2022’de yeni bir pencere açtı: ‘Yuvam Hesabı’. Bununla hem yurtdışında ikamet eden yurttaşlardan hem Türkiye’de banka hesabı açabilme koşullarını taşıyan yerleşik olmayan kişiler, Türkiye dışındaki şirketler bu hesabı açabileceklerdi. Merkez Bankası anapara dövize kur garantisi veriyor, yüzde 14 faiz ve üzerine de ilave 4 puana kadar faiz veriyordu.

Merkez Bankası’na yazılı olarak sordum; KKM hesaplarında yükümlüsü Merkez Bankası olan hesaplar ile Yuvam hesabına gelen döviz miktarı ne kadardı?

Öyle ya; Merkez Bankası haftalık vaziyetinde her hafta Kredi Mektuplu Döviz Tevdiat hesaplarında (KMDTH) ne kadar döviz bakiyesi olduğunu açıklıyordu.

Bana gecikmeyle gelen yanıtta, bankanın veri yayımlama politikası doğrultusunda açıklanan verilere web sitesinde ulaşılabileceği, talep ettiğim verilerin ise henüz yayımlama kapsamına alınmadığı bildiriliyordu.

Temmuz sonunda Enflasyon Raporu’nun sunulduğu basın toplantısında Başkan Şahap Kavcıoğlu, “şu an iyi bir rakama geldik, planladığımız rakamlara tam ulaşmasa da ulaşmaya doğru gidiyor” derken, “şu an çok önemli bir meblağa ulaştığını düşünüyoruz. Son dönemde hızlandığı için nazar değmesin diye çok üzerinde konuşmayalım” diyordu.

Bir merkez bankasının en önemli değerlerinden bir olan şeffaflık, esnaf ağzıyla, “nazar değmesin” örtüsüyle karartılıyordu.
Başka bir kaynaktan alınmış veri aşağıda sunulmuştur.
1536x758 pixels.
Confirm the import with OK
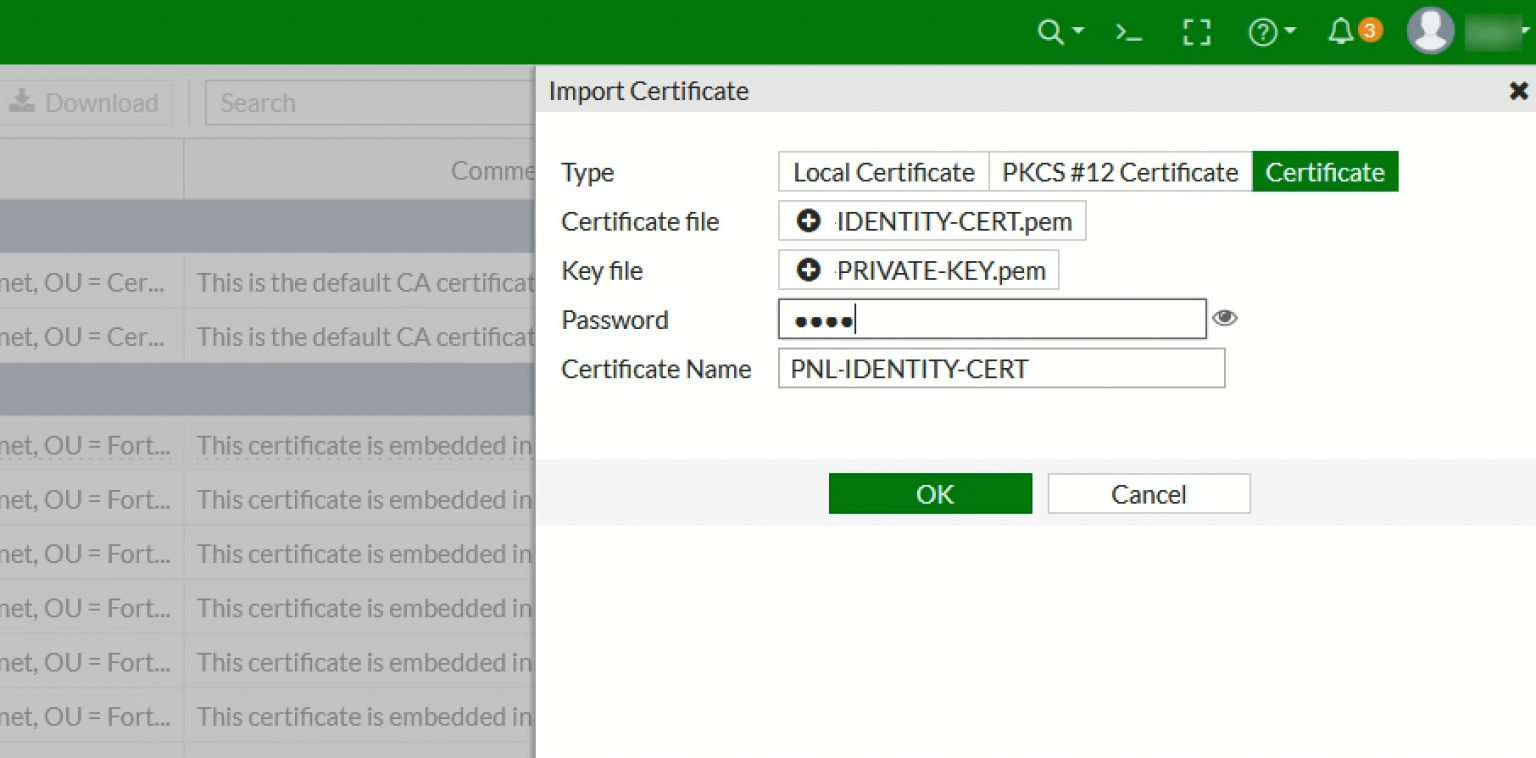pos(930,493)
Gurbetçilerin bu hesaba pek bir ilgi göstermedikleri çok belli. Olsaydı zaten kendi serdikleri nazar örtülerini falan dinlemezler, açıklarlardı.

KMDTH macerası

Türkiye’de döviz krizinin yaşandığı bir dönem olan 70’li yılların ortasında, o meşhur Dövize Çevrilebilir Mevduat (DÇM) uygulamasından sonra Merkez Bankası, 1 Nisan 1976’da kararı yayımlanan ve Mayıs’ında da fiilen yürürlüğe sokulan yeni bir uygulamaya başlıyordu: Kredi Mektuplu Döviz Tevdiat Hesabı (KMDTH).

Uygulama ile Merkez Bankası yurt dışında yaşayan yurttaşlarından döviz borçlanmaya, döviz hesabı açmaya başlamıştı. KMDTH, Kredi mektubu üzerine yazılan döviz bakiyesi içeren hesaplardı. Yani, mevduat sahiplerine, hesabında kayıtlı olan miktardaki dövizin Merkez Bankası tarafından ilgilisine ödenebilmesini sağlayan bir belge veriliyordu.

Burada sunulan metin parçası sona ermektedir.